▶ _Problem details_
Rewrite the records below, swapping every instance of "Identify the location of" for "Locate" and leaving everything else as it is.

(Stored records)
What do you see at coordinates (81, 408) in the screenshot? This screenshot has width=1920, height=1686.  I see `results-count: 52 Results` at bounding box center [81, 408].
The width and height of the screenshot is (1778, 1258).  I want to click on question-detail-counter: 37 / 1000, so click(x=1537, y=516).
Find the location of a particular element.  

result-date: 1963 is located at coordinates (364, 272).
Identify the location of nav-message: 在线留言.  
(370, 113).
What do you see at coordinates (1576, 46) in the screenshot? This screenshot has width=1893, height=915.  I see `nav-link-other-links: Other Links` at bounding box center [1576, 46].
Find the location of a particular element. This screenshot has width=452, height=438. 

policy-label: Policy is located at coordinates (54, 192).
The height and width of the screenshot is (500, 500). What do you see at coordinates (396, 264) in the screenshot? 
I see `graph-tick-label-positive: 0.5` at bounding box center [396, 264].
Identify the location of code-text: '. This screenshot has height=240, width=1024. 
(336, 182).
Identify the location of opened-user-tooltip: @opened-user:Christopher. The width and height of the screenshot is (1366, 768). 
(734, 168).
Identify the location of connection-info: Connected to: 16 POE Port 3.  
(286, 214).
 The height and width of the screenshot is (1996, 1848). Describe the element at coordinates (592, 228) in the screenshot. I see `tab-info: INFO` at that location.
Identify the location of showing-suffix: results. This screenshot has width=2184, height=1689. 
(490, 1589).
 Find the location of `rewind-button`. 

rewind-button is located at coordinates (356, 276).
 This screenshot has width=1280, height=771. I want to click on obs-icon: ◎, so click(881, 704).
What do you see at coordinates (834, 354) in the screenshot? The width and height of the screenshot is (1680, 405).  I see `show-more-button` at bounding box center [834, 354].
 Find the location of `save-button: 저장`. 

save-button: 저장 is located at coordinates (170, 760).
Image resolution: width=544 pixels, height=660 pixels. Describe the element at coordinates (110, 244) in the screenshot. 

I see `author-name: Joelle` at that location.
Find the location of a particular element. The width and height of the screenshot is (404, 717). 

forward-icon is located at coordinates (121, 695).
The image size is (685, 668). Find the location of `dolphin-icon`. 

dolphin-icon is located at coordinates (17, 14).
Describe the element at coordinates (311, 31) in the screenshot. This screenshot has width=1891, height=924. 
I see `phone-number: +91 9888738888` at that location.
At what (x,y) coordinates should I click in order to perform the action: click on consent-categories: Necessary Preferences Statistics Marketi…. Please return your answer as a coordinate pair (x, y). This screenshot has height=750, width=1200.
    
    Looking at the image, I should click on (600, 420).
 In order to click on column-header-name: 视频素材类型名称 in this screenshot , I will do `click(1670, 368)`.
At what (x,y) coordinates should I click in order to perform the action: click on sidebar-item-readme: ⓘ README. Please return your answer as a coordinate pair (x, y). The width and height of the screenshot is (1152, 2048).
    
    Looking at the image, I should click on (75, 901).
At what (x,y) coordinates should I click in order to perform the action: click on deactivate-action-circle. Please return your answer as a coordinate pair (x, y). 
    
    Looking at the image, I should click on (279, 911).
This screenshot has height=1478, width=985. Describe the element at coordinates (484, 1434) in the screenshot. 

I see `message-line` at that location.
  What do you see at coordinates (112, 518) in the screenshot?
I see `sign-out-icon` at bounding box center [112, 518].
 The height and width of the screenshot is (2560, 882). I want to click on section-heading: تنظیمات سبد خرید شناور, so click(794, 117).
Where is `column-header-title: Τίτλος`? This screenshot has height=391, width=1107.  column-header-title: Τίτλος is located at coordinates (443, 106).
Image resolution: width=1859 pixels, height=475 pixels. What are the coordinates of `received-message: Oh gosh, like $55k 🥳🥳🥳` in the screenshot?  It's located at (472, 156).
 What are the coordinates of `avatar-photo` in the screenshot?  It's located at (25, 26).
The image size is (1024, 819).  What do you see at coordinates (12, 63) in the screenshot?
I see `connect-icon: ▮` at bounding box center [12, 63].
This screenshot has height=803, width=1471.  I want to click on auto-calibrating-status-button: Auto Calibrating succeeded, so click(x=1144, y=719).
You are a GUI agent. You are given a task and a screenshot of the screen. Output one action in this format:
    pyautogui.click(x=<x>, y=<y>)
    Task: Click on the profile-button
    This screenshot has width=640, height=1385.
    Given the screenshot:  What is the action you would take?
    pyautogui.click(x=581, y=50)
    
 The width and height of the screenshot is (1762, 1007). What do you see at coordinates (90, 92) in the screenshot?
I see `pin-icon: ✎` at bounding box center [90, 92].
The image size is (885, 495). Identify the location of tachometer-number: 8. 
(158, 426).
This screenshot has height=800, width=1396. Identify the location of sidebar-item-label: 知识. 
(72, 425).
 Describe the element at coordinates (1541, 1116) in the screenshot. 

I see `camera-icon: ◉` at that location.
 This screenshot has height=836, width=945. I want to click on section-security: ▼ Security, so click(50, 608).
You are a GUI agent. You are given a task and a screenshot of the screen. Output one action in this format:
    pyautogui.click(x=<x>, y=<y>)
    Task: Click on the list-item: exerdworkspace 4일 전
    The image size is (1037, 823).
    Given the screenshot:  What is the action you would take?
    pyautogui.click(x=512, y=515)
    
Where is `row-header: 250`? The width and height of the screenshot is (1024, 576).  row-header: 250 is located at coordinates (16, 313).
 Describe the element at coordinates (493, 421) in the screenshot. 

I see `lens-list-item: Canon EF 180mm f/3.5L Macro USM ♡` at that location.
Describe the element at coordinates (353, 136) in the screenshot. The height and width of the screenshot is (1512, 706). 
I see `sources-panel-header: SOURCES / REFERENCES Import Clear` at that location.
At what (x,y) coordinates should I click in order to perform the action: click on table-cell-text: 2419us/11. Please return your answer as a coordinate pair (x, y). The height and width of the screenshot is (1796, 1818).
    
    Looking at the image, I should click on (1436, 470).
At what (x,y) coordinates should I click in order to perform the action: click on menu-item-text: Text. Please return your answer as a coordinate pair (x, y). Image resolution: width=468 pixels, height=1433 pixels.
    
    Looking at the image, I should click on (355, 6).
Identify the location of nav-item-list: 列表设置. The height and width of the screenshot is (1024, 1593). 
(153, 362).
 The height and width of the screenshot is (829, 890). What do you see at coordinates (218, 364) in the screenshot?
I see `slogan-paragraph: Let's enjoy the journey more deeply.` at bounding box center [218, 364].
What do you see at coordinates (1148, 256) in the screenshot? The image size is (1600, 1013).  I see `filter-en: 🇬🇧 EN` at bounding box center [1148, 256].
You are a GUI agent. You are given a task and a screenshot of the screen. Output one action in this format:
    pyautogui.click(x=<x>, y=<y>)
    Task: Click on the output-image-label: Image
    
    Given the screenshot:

▶ _Response to this task_
What do you see at coordinates (81, 408) in the screenshot? This screenshot has width=1920, height=1686.  I see `results-count: 52 Results` at bounding box center [81, 408].
The width and height of the screenshot is (1778, 1258).  I want to click on question-detail-counter: 37 / 1000, so click(x=1537, y=516).
Find the location of a particular element.  

result-date: 1963 is located at coordinates (364, 272).
Locate nav-message: 在线留言.  
(370, 113).
What do you see at coordinates (1576, 46) in the screenshot? This screenshot has width=1893, height=915.  I see `nav-link-other-links: Other Links` at bounding box center [1576, 46].
Find the location of a particular element. This screenshot has width=452, height=438. 

policy-label: Policy is located at coordinates (54, 192).
The height and width of the screenshot is (500, 500). What do you see at coordinates (396, 264) in the screenshot? 
I see `graph-tick-label-positive: 0.5` at bounding box center [396, 264].
Locate code-text: '. This screenshot has height=240, width=1024. 
(336, 182).
Locate opened-user-tooltip: @opened-user:Christopher. The width and height of the screenshot is (1366, 768). 
(734, 168).
Locate connection-info: Connected to: 16 POE Port 3.  
(286, 214).
 The height and width of the screenshot is (1996, 1848). Describe the element at coordinates (592, 228) in the screenshot. I see `tab-info: INFO` at that location.
Locate showing-suffix: results. This screenshot has width=2184, height=1689. 
(490, 1589).
 Find the location of `rewind-button`. 

rewind-button is located at coordinates (356, 276).
 This screenshot has width=1280, height=771. I want to click on obs-icon: ◎, so click(881, 704).
What do you see at coordinates (834, 354) in the screenshot? The width and height of the screenshot is (1680, 405).  I see `show-more-button` at bounding box center [834, 354].
 Find the location of `save-button: 저장`. 

save-button: 저장 is located at coordinates (170, 760).
Image resolution: width=544 pixels, height=660 pixels. Describe the element at coordinates (110, 244) in the screenshot. 

I see `author-name: Joelle` at that location.
Find the location of a particular element. The width and height of the screenshot is (404, 717). 

forward-icon is located at coordinates (121, 695).
The image size is (685, 668). Find the location of `dolphin-icon`. 

dolphin-icon is located at coordinates (17, 14).
Describe the element at coordinates (311, 31) in the screenshot. This screenshot has width=1891, height=924. 
I see `phone-number: +91 9888738888` at that location.
At what (x,y) coordinates should I click in order to perform the action: click on consent-categories: Necessary Preferences Statistics Marketi…. Please return your answer as a coordinate pair (x, y). This screenshot has height=750, width=1200.
    
    Looking at the image, I should click on (600, 420).
 In order to click on column-header-name: 视频素材类型名称 in this screenshot , I will do `click(1670, 368)`.
At what (x,y) coordinates should I click in order to perform the action: click on sidebar-item-readme: ⓘ README. Please return your answer as a coordinate pair (x, y). The width and height of the screenshot is (1152, 2048).
    
    Looking at the image, I should click on (75, 901).
At what (x,y) coordinates should I click in order to perform the action: click on deactivate-action-circle. Please return your answer as a coordinate pair (x, y). 
    
    Looking at the image, I should click on (279, 911).
This screenshot has height=1478, width=985. Describe the element at coordinates (484, 1434) in the screenshot. 

I see `message-line` at that location.
  What do you see at coordinates (112, 518) in the screenshot?
I see `sign-out-icon` at bounding box center [112, 518].
 The height and width of the screenshot is (2560, 882). I want to click on section-heading: تنظیمات سبد خرید شناور, so click(794, 117).
Where is `column-header-title: Τίτλος`? This screenshot has height=391, width=1107.  column-header-title: Τίτλος is located at coordinates (443, 106).
Image resolution: width=1859 pixels, height=475 pixels. What are the coordinates of `received-message: Oh gosh, like $55k 🥳🥳🥳` in the screenshot?  It's located at (472, 156).
 What are the coordinates of `avatar-photo` in the screenshot?  It's located at (25, 26).
The image size is (1024, 819).  What do you see at coordinates (12, 63) in the screenshot?
I see `connect-icon: ▮` at bounding box center [12, 63].
This screenshot has height=803, width=1471.  I want to click on auto-calibrating-status-button: Auto Calibrating succeeded, so click(x=1144, y=719).
You are a GUI agent. You are given a task and a screenshot of the screen. Output one action in this format:
    pyautogui.click(x=<x>, y=<y>)
    Task: Click on the profile-button
    This screenshot has width=640, height=1385.
    Given the screenshot:  What is the action you would take?
    pyautogui.click(x=581, y=50)
    
 The width and height of the screenshot is (1762, 1007). What do you see at coordinates (90, 92) in the screenshot?
I see `pin-icon: ✎` at bounding box center [90, 92].
The image size is (885, 495). Locate tachometer-number: 8. 
(158, 426).
This screenshot has height=800, width=1396. Locate sidebar-item-label: 知识. 
(72, 425).
 Describe the element at coordinates (1541, 1116) in the screenshot. 

I see `camera-icon: ◉` at that location.
 This screenshot has height=836, width=945. I want to click on section-security: ▼ Security, so click(50, 608).
You are a GUI agent. You are given a task and a screenshot of the screen. Output one action in this format:
    pyautogui.click(x=<x>, y=<y>)
    Task: Click on the list-item: exerdworkspace 4일 전
    The image size is (1037, 823).
    Given the screenshot:  What is the action you would take?
    pyautogui.click(x=512, y=515)
    
Where is `row-header: 250`? The width and height of the screenshot is (1024, 576).  row-header: 250 is located at coordinates (16, 313).
 Describe the element at coordinates (493, 421) in the screenshot. 

I see `lens-list-item: Canon EF 180mm f/3.5L Macro USM ♡` at that location.
Describe the element at coordinates (353, 136) in the screenshot. The height and width of the screenshot is (1512, 706). 
I see `sources-panel-header: SOURCES / REFERENCES Import Clear` at that location.
At what (x,y) coordinates should I click in order to perform the action: click on table-cell-text: 2419us/11. Please return your answer as a coordinate pair (x, y). The height and width of the screenshot is (1796, 1818).
    
    Looking at the image, I should click on (1436, 470).
At what (x,y) coordinates should I click in order to perform the action: click on menu-item-text: Text. Please return your answer as a coordinate pair (x, y). Image resolution: width=468 pixels, height=1433 pixels.
    
    Looking at the image, I should click on (355, 6).
Locate nav-item-list: 列表设置. The height and width of the screenshot is (1024, 1593). 
(153, 362).
 The height and width of the screenshot is (829, 890). What do you see at coordinates (218, 364) in the screenshot?
I see `slogan-paragraph: Let's enjoy the journey more deeply.` at bounding box center [218, 364].
What do you see at coordinates (1148, 256) in the screenshot? The image size is (1600, 1013).  I see `filter-en: 🇬🇧 EN` at bounding box center [1148, 256].
You are a GUI agent. You are given a task and a screenshot of the screen. Output one action in this format:
    pyautogui.click(x=<x>, y=<y>)
    Task: Click on the output-image-label: Image
    
    Given the screenshot:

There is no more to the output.